╭─ Dataset entries

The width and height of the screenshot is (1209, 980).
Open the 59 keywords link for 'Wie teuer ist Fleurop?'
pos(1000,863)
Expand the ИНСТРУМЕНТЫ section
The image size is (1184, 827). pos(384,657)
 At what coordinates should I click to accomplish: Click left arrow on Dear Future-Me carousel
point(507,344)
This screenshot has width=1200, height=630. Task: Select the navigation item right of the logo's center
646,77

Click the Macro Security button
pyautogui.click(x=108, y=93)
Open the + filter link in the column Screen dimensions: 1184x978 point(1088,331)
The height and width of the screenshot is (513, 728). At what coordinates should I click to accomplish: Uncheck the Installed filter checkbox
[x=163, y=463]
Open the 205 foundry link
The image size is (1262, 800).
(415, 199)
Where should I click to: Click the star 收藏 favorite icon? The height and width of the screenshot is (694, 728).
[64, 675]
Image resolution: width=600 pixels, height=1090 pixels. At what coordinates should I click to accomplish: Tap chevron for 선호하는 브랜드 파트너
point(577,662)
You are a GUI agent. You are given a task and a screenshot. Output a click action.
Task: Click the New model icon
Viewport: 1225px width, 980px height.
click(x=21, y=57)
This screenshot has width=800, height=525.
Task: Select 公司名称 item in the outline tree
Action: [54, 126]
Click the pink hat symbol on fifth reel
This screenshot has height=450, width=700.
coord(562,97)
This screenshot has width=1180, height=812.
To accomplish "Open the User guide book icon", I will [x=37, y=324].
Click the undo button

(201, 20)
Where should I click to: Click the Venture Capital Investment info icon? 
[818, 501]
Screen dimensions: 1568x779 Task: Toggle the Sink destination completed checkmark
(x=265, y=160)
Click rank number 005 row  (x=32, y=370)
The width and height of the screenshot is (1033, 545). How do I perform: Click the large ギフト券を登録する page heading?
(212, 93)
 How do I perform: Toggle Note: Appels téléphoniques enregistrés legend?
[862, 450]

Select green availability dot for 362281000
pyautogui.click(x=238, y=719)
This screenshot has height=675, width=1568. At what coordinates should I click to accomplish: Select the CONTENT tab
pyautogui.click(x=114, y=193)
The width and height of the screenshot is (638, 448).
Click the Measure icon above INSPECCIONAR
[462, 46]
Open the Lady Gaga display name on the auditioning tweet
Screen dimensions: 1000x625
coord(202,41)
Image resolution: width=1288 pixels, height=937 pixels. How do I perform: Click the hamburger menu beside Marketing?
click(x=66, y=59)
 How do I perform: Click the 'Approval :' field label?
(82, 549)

╰─

*What to do:*
Nothing should be left out: return all of the records exactly.

*Task response:*
The width and height of the screenshot is (1209, 980).
Open the 59 keywords link for 'Wie teuer ist Fleurop?'
pos(1000,863)
Expand the ИНСТРУМЕНТЫ section
The image size is (1184, 827). pos(384,657)
 At what coordinates should I click to accomplish: Click left arrow on Dear Future-Me carousel
point(507,344)
This screenshot has width=1200, height=630. Task: Select the navigation item right of the logo's center
646,77

Click the Macro Security button
pyautogui.click(x=108, y=93)
Open the + filter link in the column Screen dimensions: 1184x978 point(1088,331)
The height and width of the screenshot is (513, 728). At what coordinates should I click to accomplish: Uncheck the Installed filter checkbox
[x=163, y=463]
Open the 205 foundry link
The image size is (1262, 800).
(415, 199)
Where should I click to: Click the star 收藏 favorite icon? The height and width of the screenshot is (694, 728).
[64, 675]
Image resolution: width=600 pixels, height=1090 pixels. At what coordinates should I click to accomplish: Tap chevron for 선호하는 브랜드 파트너
point(577,662)
You are a GUI agent. You are given a task and a screenshot. Output a click action.
Task: Click the New model icon
Viewport: 1225px width, 980px height.
click(x=21, y=57)
This screenshot has width=800, height=525.
Task: Select 公司名称 item in the outline tree
Action: [54, 126]
Click the pink hat symbol on fifth reel
This screenshot has height=450, width=700.
coord(562,97)
This screenshot has width=1180, height=812.
To accomplish "Open the User guide book icon", I will [x=37, y=324].
Click the undo button

(201, 20)
Where should I click to: Click the Venture Capital Investment info icon? 
[818, 501]
Screen dimensions: 1568x779 Task: Toggle the Sink destination completed checkmark
(x=265, y=160)
Click rank number 005 row  (x=32, y=370)
The width and height of the screenshot is (1033, 545). How do I perform: Click the large ギフト券を登録する page heading?
(212, 93)
 How do I perform: Toggle Note: Appels téléphoniques enregistrés legend?
[862, 450]

Select green availability dot for 362281000
pyautogui.click(x=238, y=719)
This screenshot has height=675, width=1568. At what coordinates should I click to accomplish: Select the CONTENT tab
pyautogui.click(x=114, y=193)
The width and height of the screenshot is (638, 448).
Click the Measure icon above INSPECCIONAR
[462, 46]
Open the Lady Gaga display name on the auditioning tweet
Screen dimensions: 1000x625
coord(202,41)
Image resolution: width=1288 pixels, height=937 pixels. How do I perform: Click the hamburger menu beside Marketing?
click(x=66, y=59)
 How do I perform: Click the 'Approval :' field label?
(82, 549)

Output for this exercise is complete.